-- Records provided follows --

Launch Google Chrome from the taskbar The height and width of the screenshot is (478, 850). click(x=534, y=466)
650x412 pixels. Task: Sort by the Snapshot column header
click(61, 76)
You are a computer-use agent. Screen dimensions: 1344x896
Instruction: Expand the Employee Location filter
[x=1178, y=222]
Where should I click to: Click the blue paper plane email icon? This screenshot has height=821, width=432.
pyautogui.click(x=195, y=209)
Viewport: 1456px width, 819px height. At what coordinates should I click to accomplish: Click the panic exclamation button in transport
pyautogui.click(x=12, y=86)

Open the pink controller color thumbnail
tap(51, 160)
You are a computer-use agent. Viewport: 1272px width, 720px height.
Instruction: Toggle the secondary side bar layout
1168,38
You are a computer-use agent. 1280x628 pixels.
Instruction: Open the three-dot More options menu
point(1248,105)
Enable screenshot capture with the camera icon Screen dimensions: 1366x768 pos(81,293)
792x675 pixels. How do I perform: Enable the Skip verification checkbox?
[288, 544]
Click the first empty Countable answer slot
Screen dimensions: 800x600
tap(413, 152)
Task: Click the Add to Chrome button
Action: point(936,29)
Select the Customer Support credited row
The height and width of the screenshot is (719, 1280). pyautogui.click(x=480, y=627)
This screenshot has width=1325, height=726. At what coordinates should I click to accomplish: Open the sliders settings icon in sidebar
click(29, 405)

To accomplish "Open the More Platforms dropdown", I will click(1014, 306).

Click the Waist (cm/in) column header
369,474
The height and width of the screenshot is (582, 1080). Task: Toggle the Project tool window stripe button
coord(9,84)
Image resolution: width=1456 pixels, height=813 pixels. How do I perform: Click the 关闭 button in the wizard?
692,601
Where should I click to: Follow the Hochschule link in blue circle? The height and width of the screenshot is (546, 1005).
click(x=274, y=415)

-- Records provided concluded --

▶ **Task details**: The required response is a complete, exact copy of the records.

▶ **Written solution**:
Launch Google Chrome from the taskbar The height and width of the screenshot is (478, 850). click(x=534, y=466)
650x412 pixels. Task: Sort by the Snapshot column header
click(61, 76)
You are a computer-use agent. Screen dimensions: 1344x896
Instruction: Expand the Employee Location filter
[x=1178, y=222]
Where should I click to: Click the blue paper plane email icon? This screenshot has height=821, width=432.
pyautogui.click(x=195, y=209)
Viewport: 1456px width, 819px height. At what coordinates should I click to accomplish: Click the panic exclamation button in transport
pyautogui.click(x=12, y=86)

Open the pink controller color thumbnail
tap(51, 160)
You are a computer-use agent. Viewport: 1272px width, 720px height.
Instruction: Toggle the secondary side bar layout
1168,38
You are a computer-use agent. 1280x628 pixels.
Instruction: Open the three-dot More options menu
point(1248,105)
Enable screenshot capture with the camera icon Screen dimensions: 1366x768 pos(81,293)
792x675 pixels. How do I perform: Enable the Skip verification checkbox?
[288, 544]
Click the first empty Countable answer slot
Screen dimensions: 800x600
tap(413, 152)
Task: Click the Add to Chrome button
Action: point(936,29)
Select the Customer Support credited row
The height and width of the screenshot is (719, 1280). pyautogui.click(x=480, y=627)
This screenshot has width=1325, height=726. At what coordinates should I click to accomplish: Open the sliders settings icon in sidebar
click(29, 405)

To accomplish "Open the More Platforms dropdown", I will click(1014, 306).

Click the Waist (cm/in) column header
369,474
The height and width of the screenshot is (582, 1080). Task: Toggle the Project tool window stripe button
coord(9,84)
Image resolution: width=1456 pixels, height=813 pixels. How do I perform: Click the 关闭 button in the wizard?
692,601
Where should I click to: Follow the Hochschule link in blue circle? The height and width of the screenshot is (546, 1005).
click(x=274, y=415)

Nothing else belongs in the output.